-- Opening Marker --

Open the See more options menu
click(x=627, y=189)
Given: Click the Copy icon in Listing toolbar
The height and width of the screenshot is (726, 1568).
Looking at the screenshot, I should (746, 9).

-- Closing Marker --

▶ **AIM OF THE EXERCISE**: Using the exact wording, write out all of the records.

▶ **EXERCISE RESULT**:
Open the See more options menu
click(x=627, y=189)
Given: Click the Copy icon in Listing toolbar
The height and width of the screenshot is (726, 1568).
Looking at the screenshot, I should (746, 9).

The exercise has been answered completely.